Provided data |
--- Begin ---

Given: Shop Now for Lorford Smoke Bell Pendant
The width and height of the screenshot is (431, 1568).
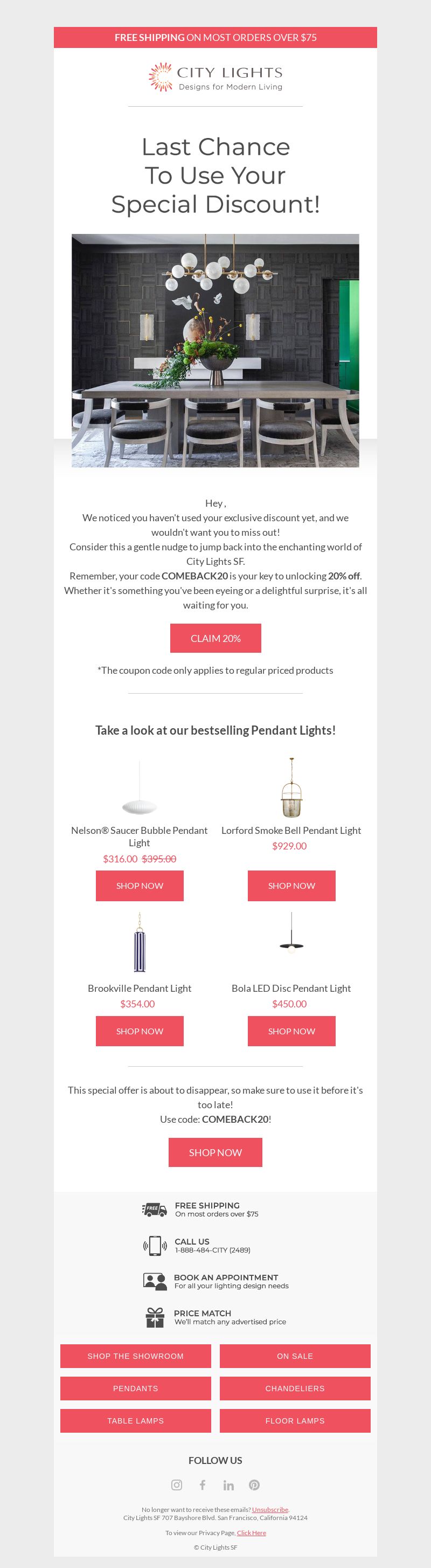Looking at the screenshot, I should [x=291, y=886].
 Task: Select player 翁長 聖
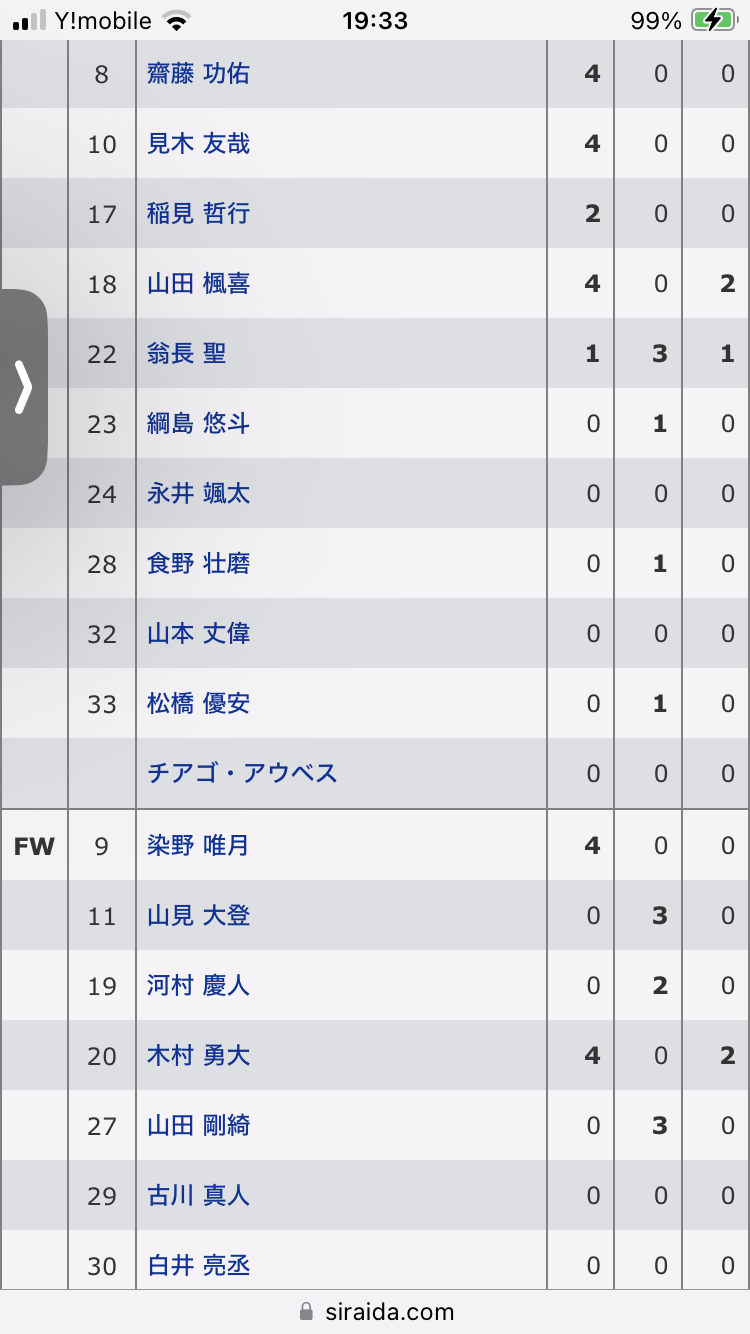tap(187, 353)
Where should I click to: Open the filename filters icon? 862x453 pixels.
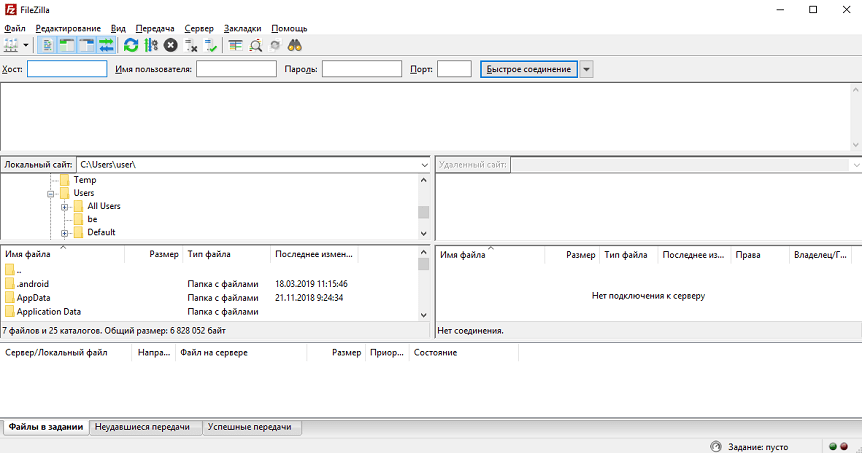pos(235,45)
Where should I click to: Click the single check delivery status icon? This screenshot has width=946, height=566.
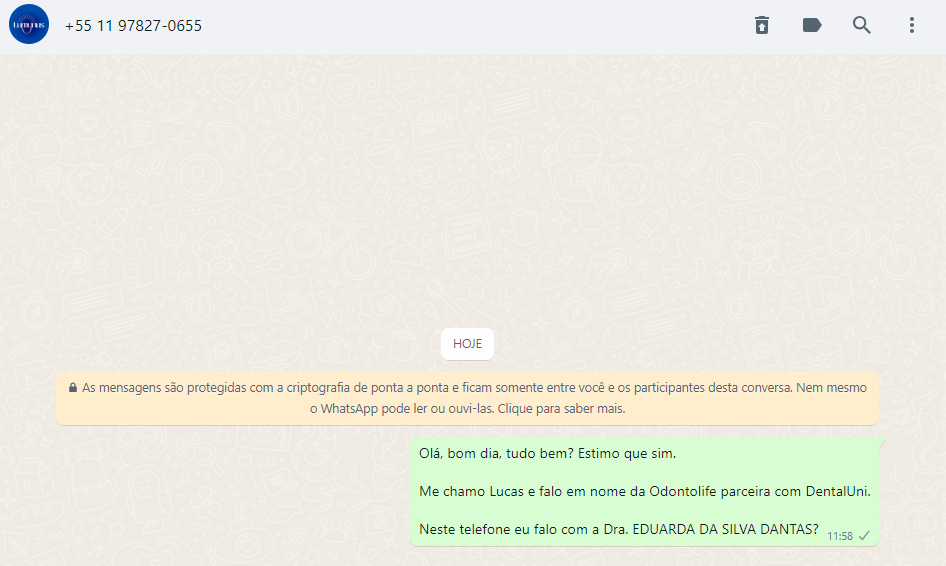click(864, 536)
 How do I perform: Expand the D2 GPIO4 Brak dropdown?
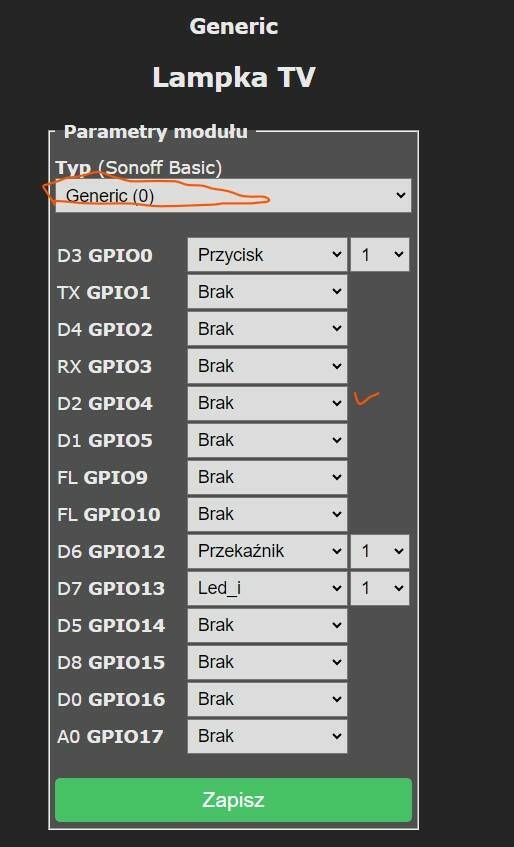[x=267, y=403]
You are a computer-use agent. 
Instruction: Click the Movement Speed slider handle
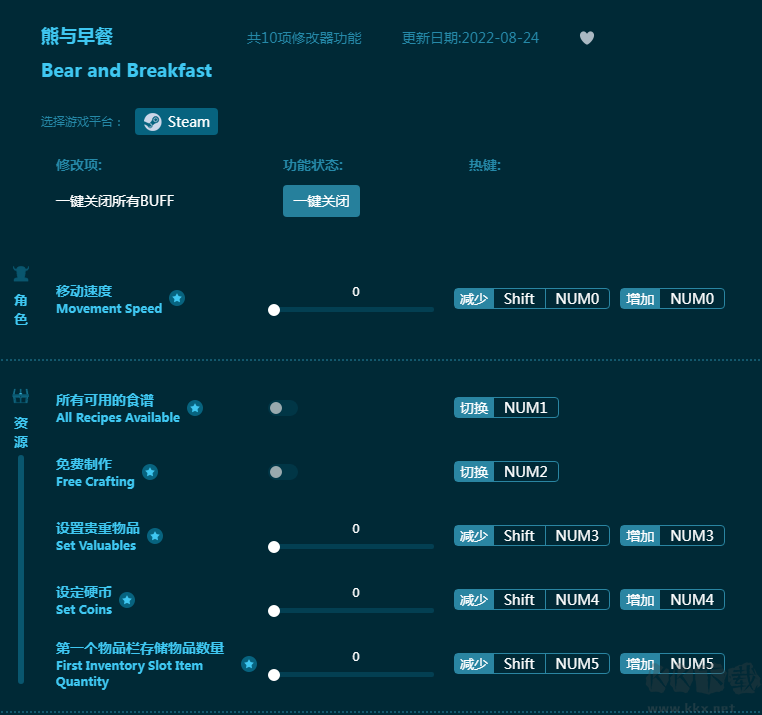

--- End ---
--- Begin ---

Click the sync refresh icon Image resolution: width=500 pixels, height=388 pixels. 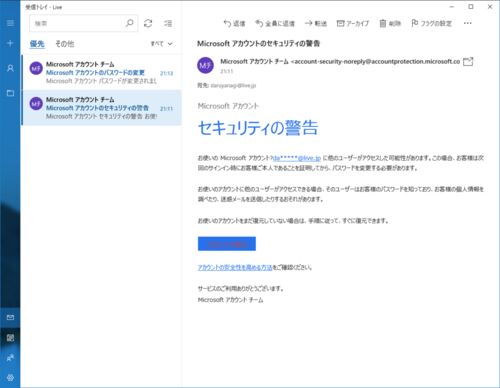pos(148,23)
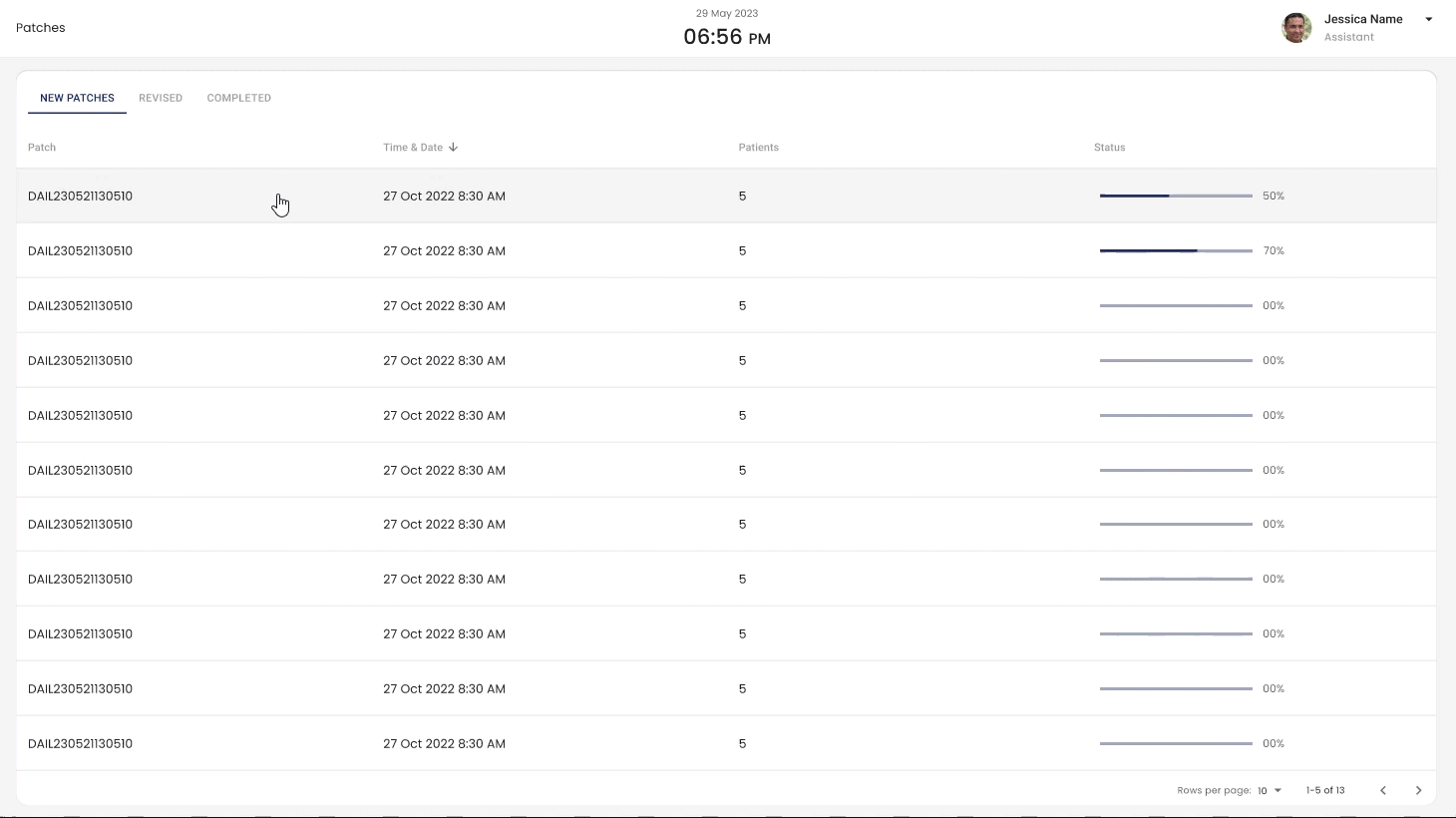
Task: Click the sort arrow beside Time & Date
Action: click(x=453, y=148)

--- End ---
--- Begin ---

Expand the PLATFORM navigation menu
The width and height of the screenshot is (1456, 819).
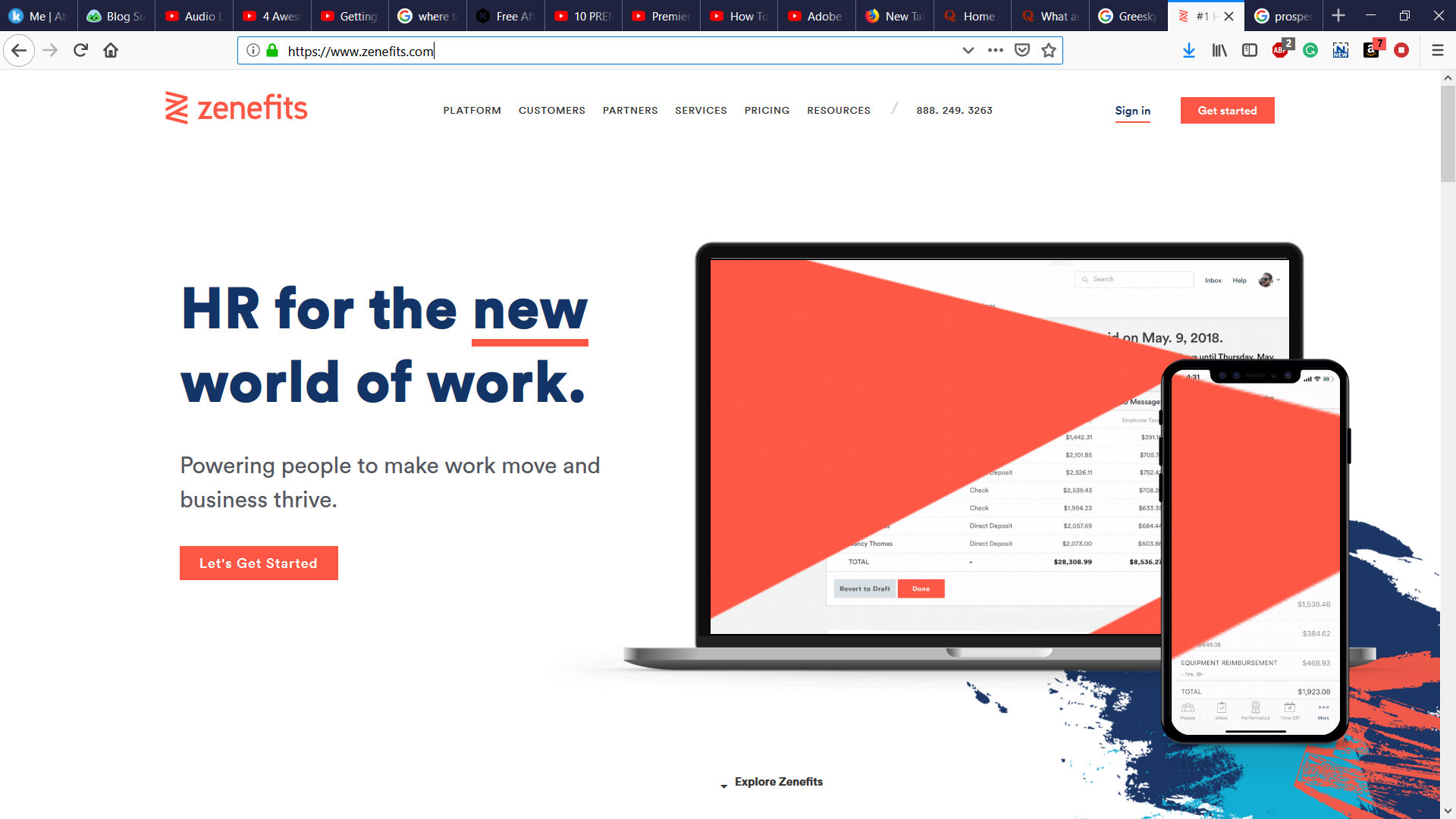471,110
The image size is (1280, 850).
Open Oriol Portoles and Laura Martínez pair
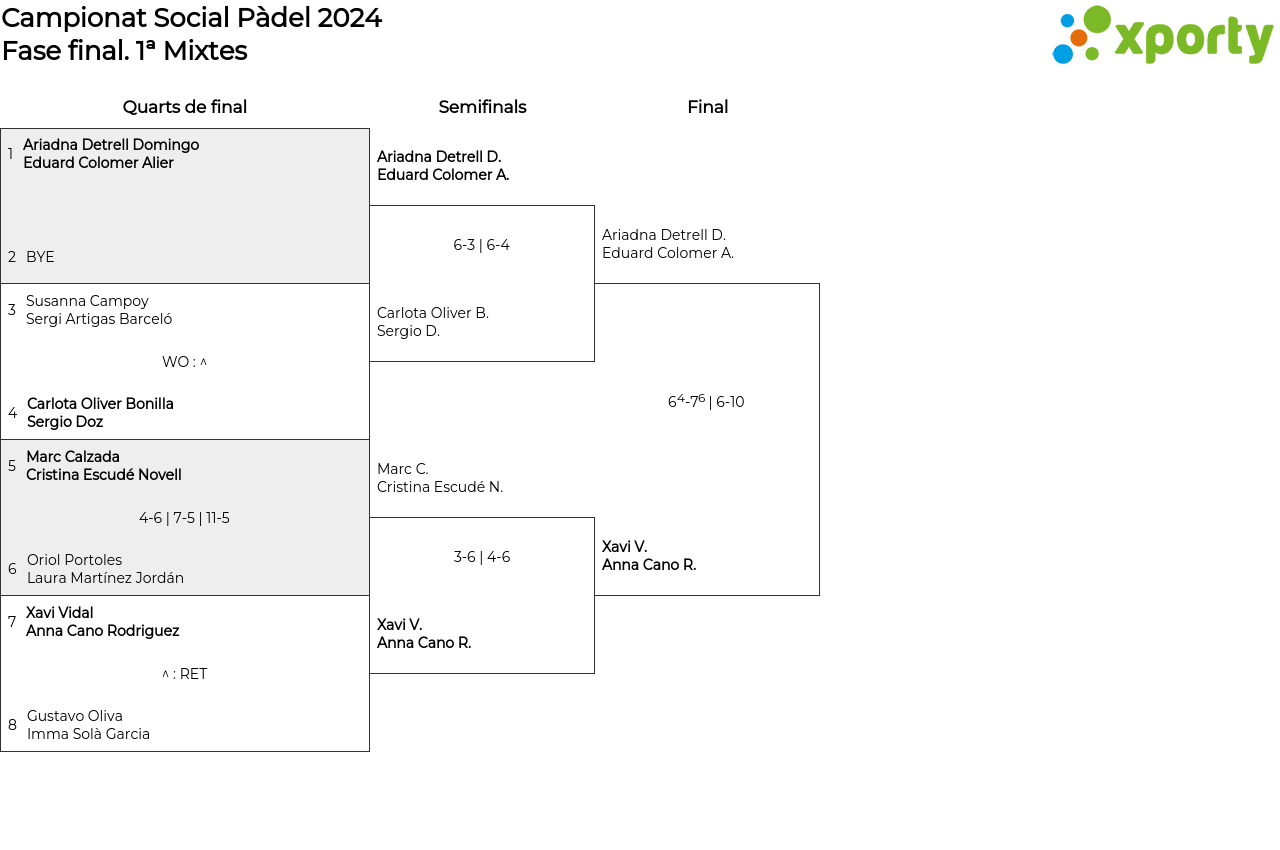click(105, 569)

--- End ---

Rewrite the rows as a JSON list of strings with one string per line, starting at the line that contains "Given: Shop Now" and ending after the line that contains "pos(235,45)". Omit blank lines and leave the pictures out of the list.

[
  "Given: Shop Now for Lorford Smoke Bell Pendant",
  "The width and height of the screenshot is (431, 1568).",
  "Looking at the screenshot, I should [x=291, y=886].",
  " Task: Select player 翁長 聖",
  "tap(187, 353)",
  "Where should I click to: Open the filename filters icon? 862x453 pixels.",
  "pos(235,45)"
]